“I think you can imagine this working out quite well for BYD,” said Ilaria Mazzocco, a senior fellow at the Center for Strategic and International Studies. “And they will also face less competition from other Chinese automakers.” BYD is known for its ability to control production costs, allowing it to sell its cars at a relatively low price. For other Chinese brands, however, the tariffs could mean they now have to set their prices higher and compete head-on with models from Europe.
Chinese automakers aren't the only ones affected. Tesla, which makes half of its cars at the Shanghai Gigafactory in China, will receive the lowest rate of 7.8 percent after the company requested an adjustment based on the actual subsidies it receives in China. In contrast, Volkswagen and other European brands that produce cars in China could achieve about 21 percent.
One way for Chinese brands to avoid the tariffs is to set up factories in Europe and move production here, as Volvo produced in Sweden for years even though it was acquired by Chinese company Geely.
Such decisions might be welcomed by some European countries, as in theory they would contribute significantly to local employment and green economic growth. Many Chinese companies have announced plans to move part of their supply chains to countries such as Spain, Hungary and Poland, although Mazzocco warns that these announcements should be taken with a grain of salt until the factories actually start production.
Alternative solutions
But despite the outcome of the vote, the approved rates may not be finalized. On Monday, a European Commission official said the commission was prepared to continue negotiations with China even after the tariff vote. If they manage to agree on other solutions to the issue of unfair competition – for example, setting import quotas or a minimum price for Chinese electric cars – the tariff could be revised.

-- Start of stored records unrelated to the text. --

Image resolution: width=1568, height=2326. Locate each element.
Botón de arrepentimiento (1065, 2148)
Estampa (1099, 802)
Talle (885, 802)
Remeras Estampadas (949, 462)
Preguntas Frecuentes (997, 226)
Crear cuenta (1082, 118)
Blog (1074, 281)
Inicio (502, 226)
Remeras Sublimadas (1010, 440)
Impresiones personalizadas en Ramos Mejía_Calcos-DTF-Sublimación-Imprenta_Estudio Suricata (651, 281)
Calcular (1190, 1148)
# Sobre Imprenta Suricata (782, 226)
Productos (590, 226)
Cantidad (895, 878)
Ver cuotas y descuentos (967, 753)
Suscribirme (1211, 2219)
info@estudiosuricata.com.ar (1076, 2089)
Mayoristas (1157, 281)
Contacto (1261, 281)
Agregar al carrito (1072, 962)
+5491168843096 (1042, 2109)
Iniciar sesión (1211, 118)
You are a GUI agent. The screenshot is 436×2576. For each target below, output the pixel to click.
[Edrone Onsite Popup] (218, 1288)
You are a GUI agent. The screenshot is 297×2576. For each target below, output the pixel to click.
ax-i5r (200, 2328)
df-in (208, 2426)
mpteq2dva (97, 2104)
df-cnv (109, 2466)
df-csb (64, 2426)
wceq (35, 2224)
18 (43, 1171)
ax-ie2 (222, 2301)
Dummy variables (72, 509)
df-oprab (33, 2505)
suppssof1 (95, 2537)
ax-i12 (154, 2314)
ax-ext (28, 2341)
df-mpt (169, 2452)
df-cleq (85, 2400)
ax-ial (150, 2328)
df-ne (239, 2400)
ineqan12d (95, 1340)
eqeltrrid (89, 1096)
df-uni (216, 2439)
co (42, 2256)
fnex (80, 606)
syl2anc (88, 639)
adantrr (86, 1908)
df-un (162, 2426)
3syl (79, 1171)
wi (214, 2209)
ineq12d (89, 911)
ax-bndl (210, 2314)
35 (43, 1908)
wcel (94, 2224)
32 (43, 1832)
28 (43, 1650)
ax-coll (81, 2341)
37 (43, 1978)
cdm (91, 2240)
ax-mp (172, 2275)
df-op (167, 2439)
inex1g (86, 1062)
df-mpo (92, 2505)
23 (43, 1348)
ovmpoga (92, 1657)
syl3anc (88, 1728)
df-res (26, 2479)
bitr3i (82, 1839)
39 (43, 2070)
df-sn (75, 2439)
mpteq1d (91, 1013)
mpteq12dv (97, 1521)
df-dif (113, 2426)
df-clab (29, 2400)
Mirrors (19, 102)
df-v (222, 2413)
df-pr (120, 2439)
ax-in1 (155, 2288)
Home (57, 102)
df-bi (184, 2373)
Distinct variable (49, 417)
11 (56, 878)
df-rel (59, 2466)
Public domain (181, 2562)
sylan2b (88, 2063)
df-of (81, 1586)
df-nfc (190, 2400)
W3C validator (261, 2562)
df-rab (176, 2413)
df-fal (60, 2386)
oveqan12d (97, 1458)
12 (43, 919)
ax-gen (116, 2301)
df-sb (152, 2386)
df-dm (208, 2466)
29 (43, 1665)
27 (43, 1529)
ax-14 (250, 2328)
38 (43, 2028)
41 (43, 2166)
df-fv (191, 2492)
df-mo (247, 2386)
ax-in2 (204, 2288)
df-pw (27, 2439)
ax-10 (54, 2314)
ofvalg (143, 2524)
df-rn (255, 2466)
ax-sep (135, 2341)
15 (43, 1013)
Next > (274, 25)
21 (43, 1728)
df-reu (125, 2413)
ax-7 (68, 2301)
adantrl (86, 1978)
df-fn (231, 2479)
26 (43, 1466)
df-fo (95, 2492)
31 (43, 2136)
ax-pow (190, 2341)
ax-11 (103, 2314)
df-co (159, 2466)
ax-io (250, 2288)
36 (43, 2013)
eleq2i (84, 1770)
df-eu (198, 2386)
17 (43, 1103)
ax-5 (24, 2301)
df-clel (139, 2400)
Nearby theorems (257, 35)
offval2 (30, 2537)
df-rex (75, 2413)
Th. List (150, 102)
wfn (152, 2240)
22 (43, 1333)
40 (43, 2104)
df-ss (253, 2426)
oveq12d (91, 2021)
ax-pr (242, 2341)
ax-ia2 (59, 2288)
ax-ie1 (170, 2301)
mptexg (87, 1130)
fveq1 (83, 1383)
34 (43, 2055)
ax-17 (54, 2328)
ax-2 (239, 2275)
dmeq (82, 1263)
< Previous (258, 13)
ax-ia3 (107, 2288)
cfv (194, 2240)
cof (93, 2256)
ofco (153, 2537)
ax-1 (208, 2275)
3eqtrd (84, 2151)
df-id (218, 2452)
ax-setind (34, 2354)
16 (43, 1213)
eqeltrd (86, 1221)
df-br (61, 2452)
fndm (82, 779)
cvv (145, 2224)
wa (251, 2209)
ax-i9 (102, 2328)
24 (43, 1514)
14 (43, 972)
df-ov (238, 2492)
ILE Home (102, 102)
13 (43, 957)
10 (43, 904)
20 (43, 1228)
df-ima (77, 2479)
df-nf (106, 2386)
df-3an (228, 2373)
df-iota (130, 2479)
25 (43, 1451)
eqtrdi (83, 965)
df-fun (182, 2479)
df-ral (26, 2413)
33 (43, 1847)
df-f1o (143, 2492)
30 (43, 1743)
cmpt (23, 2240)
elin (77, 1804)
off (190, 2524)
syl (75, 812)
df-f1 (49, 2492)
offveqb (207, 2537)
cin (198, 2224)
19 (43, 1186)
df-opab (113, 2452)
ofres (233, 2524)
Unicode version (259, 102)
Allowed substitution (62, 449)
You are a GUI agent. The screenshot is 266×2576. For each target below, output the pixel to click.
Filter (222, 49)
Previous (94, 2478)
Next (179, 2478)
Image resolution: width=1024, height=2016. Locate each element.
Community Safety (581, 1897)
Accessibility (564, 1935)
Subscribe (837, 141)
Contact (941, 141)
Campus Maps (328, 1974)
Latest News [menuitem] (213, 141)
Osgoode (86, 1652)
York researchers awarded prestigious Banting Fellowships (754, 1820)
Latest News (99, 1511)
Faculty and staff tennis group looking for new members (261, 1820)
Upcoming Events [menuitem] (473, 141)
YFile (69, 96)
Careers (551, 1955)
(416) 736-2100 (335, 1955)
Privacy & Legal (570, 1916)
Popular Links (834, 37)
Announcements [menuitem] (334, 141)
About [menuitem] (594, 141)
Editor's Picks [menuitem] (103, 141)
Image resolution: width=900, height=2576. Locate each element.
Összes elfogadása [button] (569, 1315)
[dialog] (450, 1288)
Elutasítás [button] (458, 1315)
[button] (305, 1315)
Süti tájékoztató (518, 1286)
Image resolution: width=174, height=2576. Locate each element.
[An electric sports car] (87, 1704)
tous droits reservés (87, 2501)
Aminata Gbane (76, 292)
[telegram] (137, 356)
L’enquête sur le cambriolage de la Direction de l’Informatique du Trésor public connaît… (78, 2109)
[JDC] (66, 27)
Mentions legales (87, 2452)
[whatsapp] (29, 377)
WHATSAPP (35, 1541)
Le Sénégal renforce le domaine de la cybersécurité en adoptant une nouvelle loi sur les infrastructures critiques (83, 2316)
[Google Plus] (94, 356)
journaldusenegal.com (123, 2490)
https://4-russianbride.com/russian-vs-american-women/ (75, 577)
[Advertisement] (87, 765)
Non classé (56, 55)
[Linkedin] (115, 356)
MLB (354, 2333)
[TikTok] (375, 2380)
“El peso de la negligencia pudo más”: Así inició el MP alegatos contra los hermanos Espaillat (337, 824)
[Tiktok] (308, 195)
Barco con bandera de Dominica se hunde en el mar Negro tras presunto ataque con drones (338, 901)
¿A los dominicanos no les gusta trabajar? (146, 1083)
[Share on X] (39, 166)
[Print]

China has filed a complaint with the World Trade Organization over the EU tariffs, and the WTO could also ask the EU to change or withdraw these tariffs if it deems them unacceptable.
“What the committee really wants to do is say to the members: 'Look, we need to take a serious look at this.' We can negotiate later,” said Alicia García-Herrero, chief economist for Asia-Pacific at French investment bank Natixis. If member states had rejected the commission's proposed tariffs, it would have shown that Europe is divided and powerless in the face of the influx of Chinese brands. But now that the tariffs have been passed, Europe has more leverage in negotiating a better trade deal with China.
Not all alternative outcomes would affect Chinese companies equally. For example, the worst situation could be an import quota, says García-Herrero. Making a profit from the rates is a challenge, but still possible. “But a quota would reduce the number of exports, so that is not in China's interest,” she says.
On the other hand, setting a price floor for only imported electric cars may not be a bad thing after all. It gives car manufacturers a higher profit margin and forces them to compete on the basis of better quality and service. “I think Chinese automakers are quite confident in their quality,” says Mazzocco. And it could even be good news for Chinese EV brands that target the higher-end luxury car market, such as BYD's Yangwang sub-brand, which makes luxury SUVs that can drive across lakes in emergencies.